< Openbaring 4 >

1 Daarna had ik een visioen; en zie, een deur stond open in de hemel. En de stem, die ik vroeger als een bazuin tot mij had horen spreken, zeide: Stijg op hierheen, en ik zal u tonen, wat hierna geschieden moet.
MURIN mepukat i kilaner kajanjal eu: Kilan, wanim eu ritidar nanlan, o nil, me I roner maj, dueta koronete eu kajokajoi on ia: Koda don met! I pan kajale on uk, me pan wiaui mur en mepukat.
2 Aanstonds was ik in geestverrukking. En zie: een troon stond in de hemel, en Iemand was op de troon gezeten.
Nai pitipit katia Nen. A kilan, mol eu mi nanlan, o amen kotidi pon mol o.
3 En Die er op was gezeten, geleek op jaspis-steen en sardium; en rond de troon was een regenboog, gelijkend op smaragd.
A janjal en me kotidi poa rajon takai Iajpij o Jardij o aia me liteui mol o, me janjal dueta takai jmarakd.
4 Rondom de troon zag ik vier en twintig tronen, en op de tronen vier en twintig Oudsten gezeten, in witte klederen gehuld, met gouden kronen op het hoofd.
O mol o kapilki pena mol rieijok paieu, o lapalap riek pamen kotikot poa, likau kida likau puetepuet o nin kida nin kold.
5 Van de troon gingen bliksemstralen uit, geraas en donderslagen. Vóór de troon brandden zeven gloeiende lampen; dat zijn de zeven Geesten Gods.
O jan ni mol o liol, o nil akai, o nanjapwe kai uje wei jan, o lamp iju umpumpul mon mol o, iei Nen iju en Kot.
6 En vóór de troon was een glazen zee, gelijk kristal. Midden voor de troon en rond de troon zag ik vier Dieren, vol ogen van voren en achter:
O mon mol o dueta jed eu, me rajon klaj o krijtal, o nan waron en mol o, o impan mol o man maur pamen, me rok ki por en maj mo ar o mur ir.
7 het eerste Dier als een leeuw, het tweede Dier als een rund, het derde Dier als met een mensengelaat, het vierde Dier als een vliegende adelaar.

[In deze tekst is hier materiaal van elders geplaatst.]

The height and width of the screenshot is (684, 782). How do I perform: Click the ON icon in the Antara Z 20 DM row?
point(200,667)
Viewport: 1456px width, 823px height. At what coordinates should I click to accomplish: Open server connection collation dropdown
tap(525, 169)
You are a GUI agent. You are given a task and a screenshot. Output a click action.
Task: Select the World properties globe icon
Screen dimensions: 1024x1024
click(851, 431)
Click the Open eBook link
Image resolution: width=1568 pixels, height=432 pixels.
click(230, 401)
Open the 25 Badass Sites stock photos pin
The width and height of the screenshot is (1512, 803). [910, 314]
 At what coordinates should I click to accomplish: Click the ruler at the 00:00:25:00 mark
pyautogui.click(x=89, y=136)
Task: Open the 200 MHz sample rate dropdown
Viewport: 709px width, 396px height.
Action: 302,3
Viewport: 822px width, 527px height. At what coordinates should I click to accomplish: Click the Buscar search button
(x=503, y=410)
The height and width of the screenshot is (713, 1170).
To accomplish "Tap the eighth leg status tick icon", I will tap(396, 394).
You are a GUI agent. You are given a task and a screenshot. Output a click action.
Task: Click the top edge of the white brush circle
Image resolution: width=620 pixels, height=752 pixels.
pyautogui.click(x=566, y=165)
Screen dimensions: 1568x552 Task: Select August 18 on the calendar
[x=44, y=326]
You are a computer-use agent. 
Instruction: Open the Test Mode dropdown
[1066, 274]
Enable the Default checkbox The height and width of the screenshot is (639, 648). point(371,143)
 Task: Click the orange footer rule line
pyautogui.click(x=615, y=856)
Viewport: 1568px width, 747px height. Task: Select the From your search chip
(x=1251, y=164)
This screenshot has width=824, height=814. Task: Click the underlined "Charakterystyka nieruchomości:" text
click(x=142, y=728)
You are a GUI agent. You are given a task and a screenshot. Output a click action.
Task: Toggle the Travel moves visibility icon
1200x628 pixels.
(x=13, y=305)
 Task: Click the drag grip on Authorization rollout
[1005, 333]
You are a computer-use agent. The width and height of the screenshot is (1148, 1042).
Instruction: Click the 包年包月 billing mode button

Man en maj me rajon laien amen, o man kariamen rajon kau ol amen, o man kajilimen kar i rajon aramaj, o man kapamen rajon manpir ikel.
8 En de vier Dieren hadden allen zes vleugels, van buiten en binnen vol ogen. Rusteloos riepen ze dag en nacht: "Heilig, Heilig, Heilig, De Heer, de almachtige God, Die wàs, en die is, en die kòmt!"
O man maur pamen ko pa en pir wonu mi ren amen amen, me rokki por en maj ni kaila o lole, o re jota nenenla ni ran o ni pon, indinda: Me jaraui, me jaraui, me jaraui, Kaun Kot, Kaun en meakaroj, me kotikot maj, o me kotikot met, o me pan kotin pwarado.
9 En toen de Dieren roem, en eer en dank hadden gebracht aan Hem, die op de troon is gezeten: den Levende in de eeuwen der eeuwen: (aiōn g165)
Ari man maur oko, lao pan kalinanada, o kakaki, o danke i me kotidi pon mol o, me ieiaj joutuk, (aiōn g165)
10 vielen de vier en twintig Oudsten neer voor Hem, die op de troon is gezeten, aanbaden den Levende in de eeuwen der eeuwen, legden hun kronen neer voor de troon, en riepen: (aiōn g165)
Me lapalap riek pamen ap pan poridi on i, me kotidi pon mol o, o re pan poni i, me ieiaj ata kokolata, o re pan pwilikidi mar ar mon mol o, indada: (aiōn g165)
11 "Waardig zijt Gij, onze Heer, onze God, De roem en de eer en de macht te ontvangen. Want Gij, Gij hebt alle wezens geschapen, Door uw Wil bestaan ze, en zijn ze geschapen."
Komui Main, at Kaun, o at Kot, me kon on, en linanla, o kakala, o manaman, pwe ir me kotin kapikadar meakan karoj o pweki kupur omui re mia kier o wiaui kidar.